• Lincolnshire Waldorf Group

Home alone with a baby: 5 ways to stay connected

Updated: Oct 10, 2019

Before childbirth, it used to be fine to spend the day - all day - at home, but now it’s really, really hard. There’s a backlog of chores, whole banks of laundry. It’s not that you necessarily want to lead a hectic baby social life, with baby groups and classes every single day. Actually, sometimes you just can’t face another tots group, introducing yourself to more strangers, and having superficial conversations, usually about lack of sleep and/or baby poo - possibly the only things you have in common. But some days you just feel really lonely and stuck. Have you been there?

We’re always talking about self-care at Gentle Days, and having a sense of belonging and connection with other adults is such a biggie. How do we do that, when we are plunged into this crazy new sleep deprived world, and the other parent has gone back to work? It can sometimes be a struggle just to put on clean clothes in the morning - and who knew having a shower could be such a challenge?

Here are 5 ways to help keep baby-isolation at bay:

Recognise the limits of social media and online connection.

Mumsnet, Facebook, whatever platform you use, can be a lifeline for finding like-minded parents, and a smartphone can be a welcome friend during long feeds in the small hours! But they’re designed to be addictive. If you find yourself attending to your screen during baby’s waking hours, that’s precious bonding time that is being taken away from you and your little one. Ask whether your online connection is leading to real connection. Try to use your communication technology to facilitate meeting people that you care about in real life.

Try this: connect with local parents, rather than people you’ll never meet.

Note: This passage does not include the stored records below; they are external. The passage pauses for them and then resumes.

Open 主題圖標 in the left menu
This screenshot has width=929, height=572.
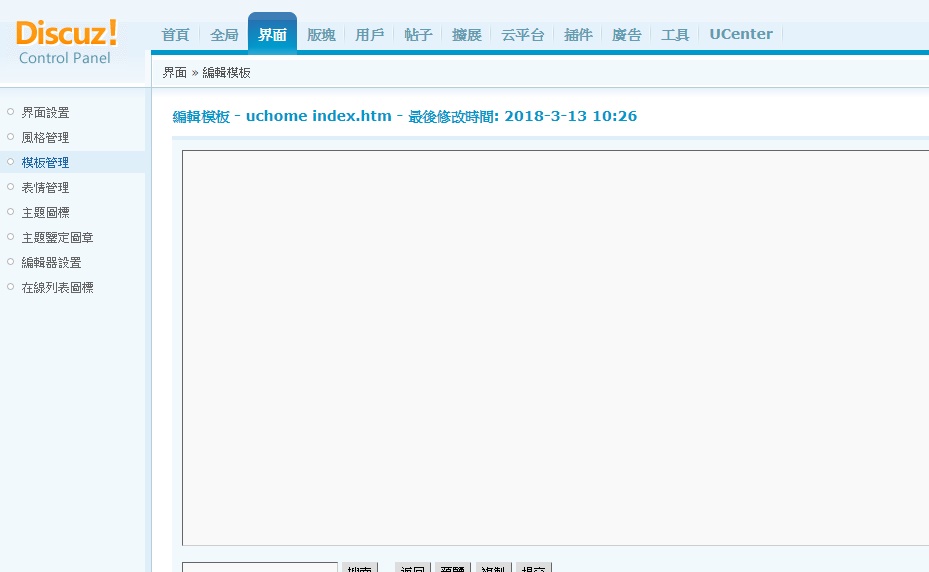(45, 213)
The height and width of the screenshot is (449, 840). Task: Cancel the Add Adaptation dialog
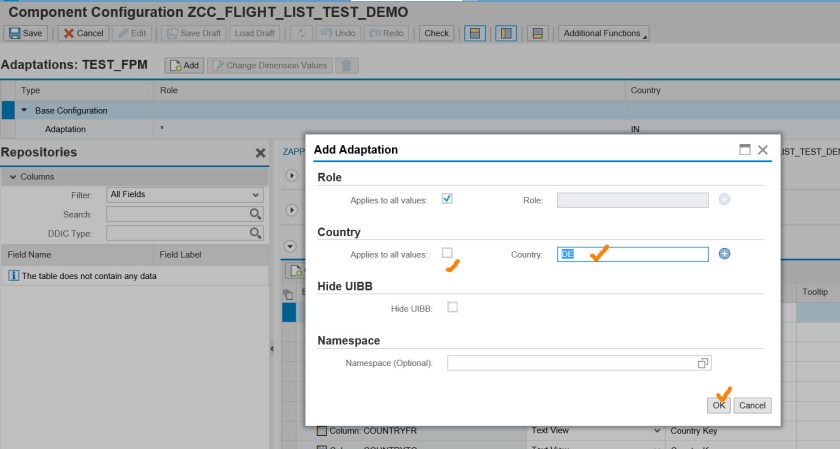752,405
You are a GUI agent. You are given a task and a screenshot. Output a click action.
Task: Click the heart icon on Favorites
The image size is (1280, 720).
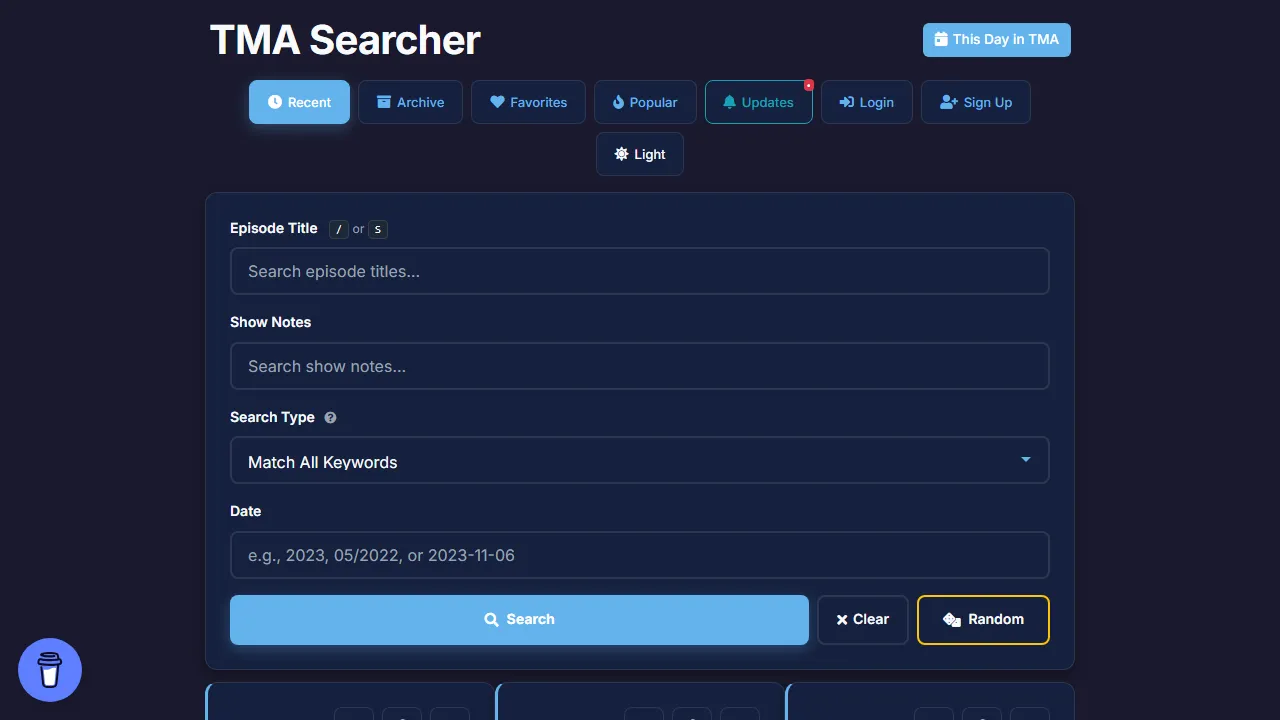point(498,102)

Look up your nearest Steiner parent & child group - my first Steiner group was in Norwich with Richard House. It changed everything!

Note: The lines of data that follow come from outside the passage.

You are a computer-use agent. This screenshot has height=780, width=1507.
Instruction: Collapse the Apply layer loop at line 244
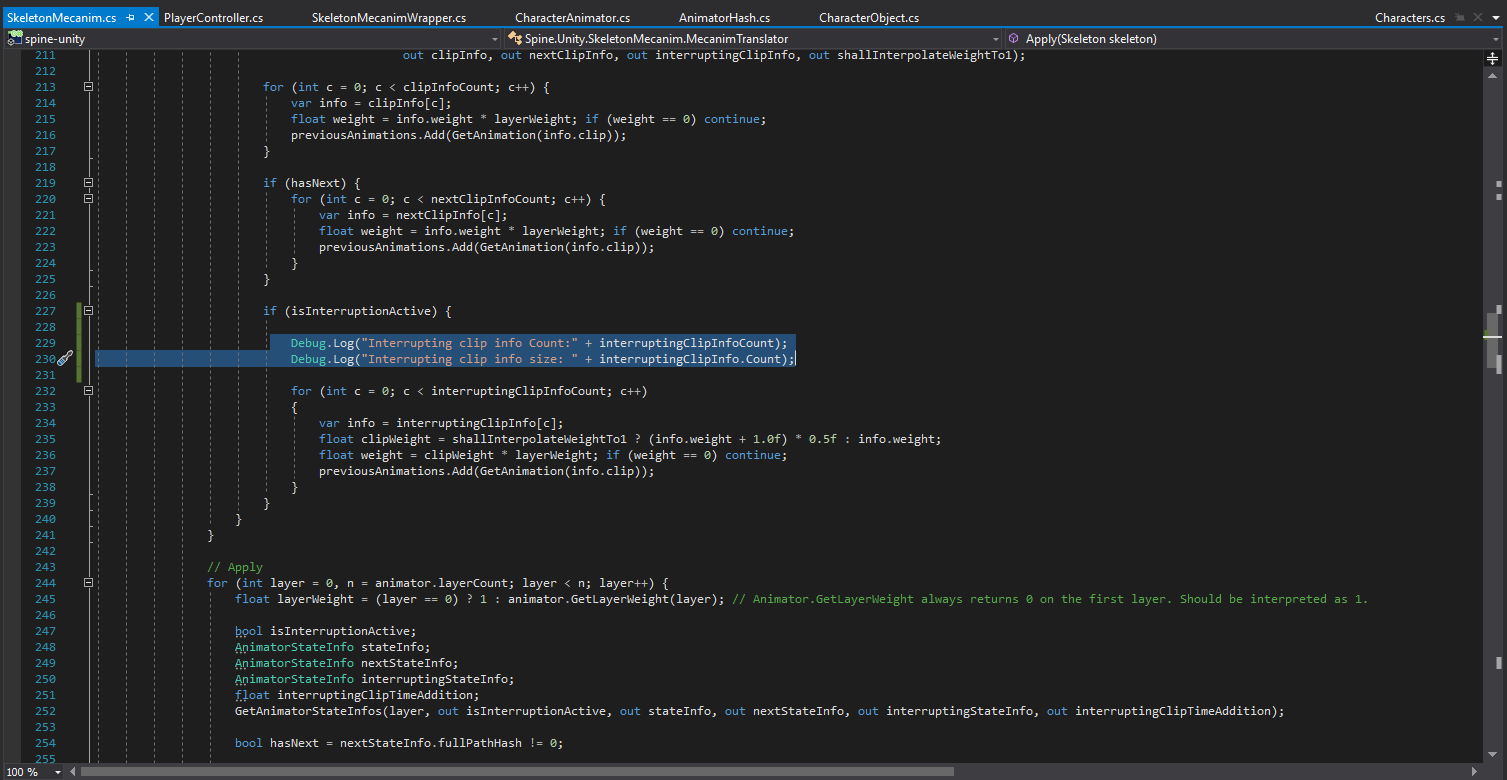click(x=87, y=583)
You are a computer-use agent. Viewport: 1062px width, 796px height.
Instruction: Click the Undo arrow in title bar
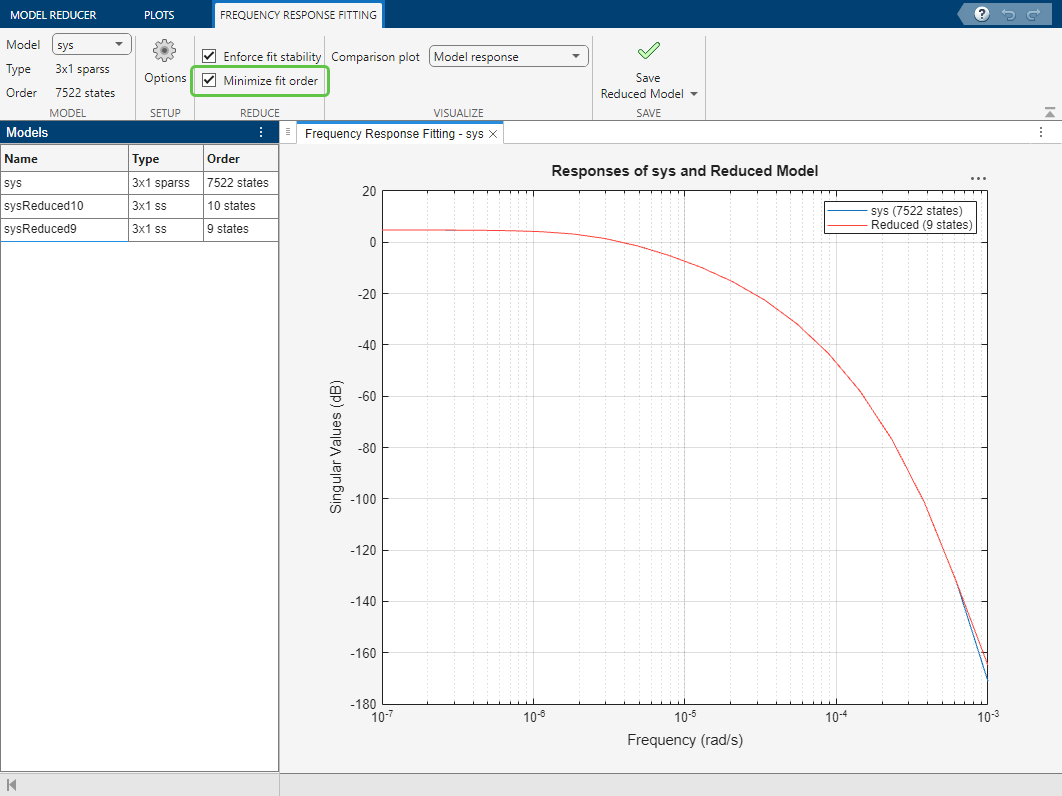point(1007,14)

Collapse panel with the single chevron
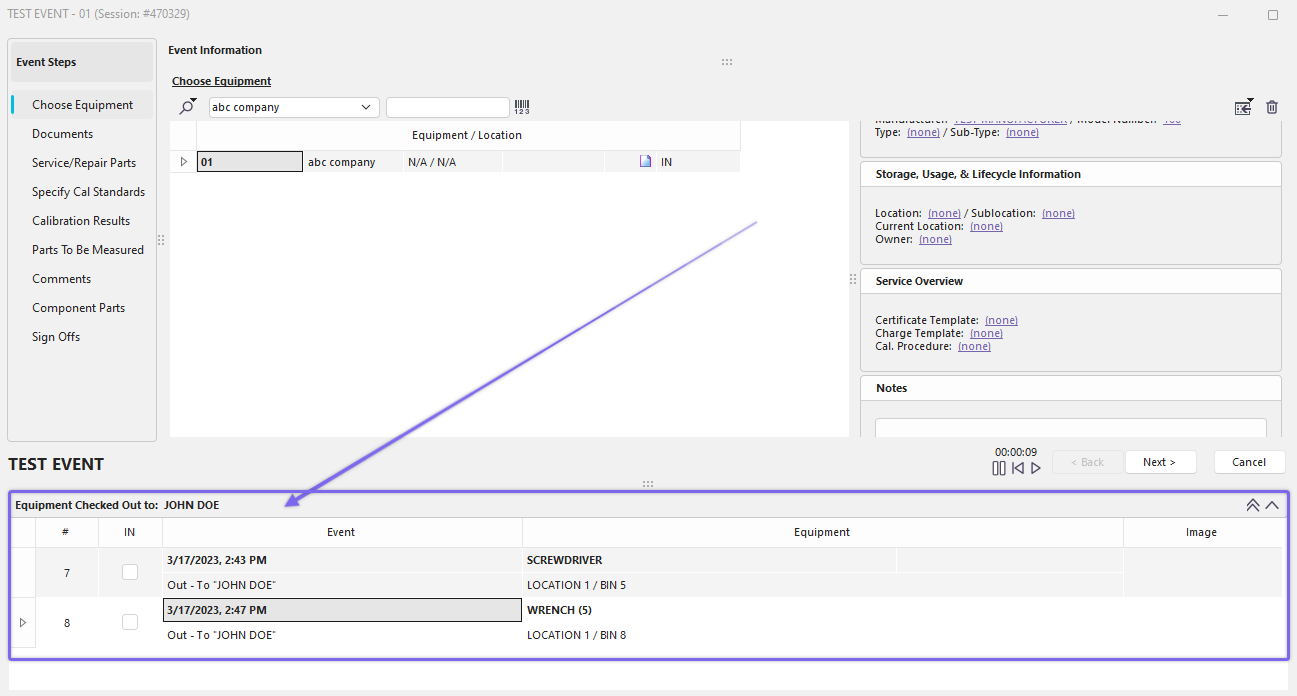click(x=1272, y=505)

You don’t have to sit and drink tea the whole time!

So you spend all your energy tidying up so you can have a friend round, and then you have a load of tea and cake and then they go and there’s a pile of washing up and toys everywhere and cake trodden into the carpet, and then it can feel like you don’t actually have the energy to make it tidy in the first place or have guests round at all…

One of my best experiences when my children were little was the time I spent and the friendship I developed with Jenny, another mum who became my best friend (- she’s now leading Treehouse Steiner group in Stickford). We’d go round to each other’s house and we’d just do chores together: each other’s washing up, or folding clothes; we trusted each other to deal with our toddlers’ squabbles, or rock the other’s baby so she could have a much needed flop on the sofa or a book with the older one.

Try this: Read The Continuum Concept by Jean Liedloff - that’s where I got this idea. Ridiculously it probably wouldn’t have occurred to me otherwise!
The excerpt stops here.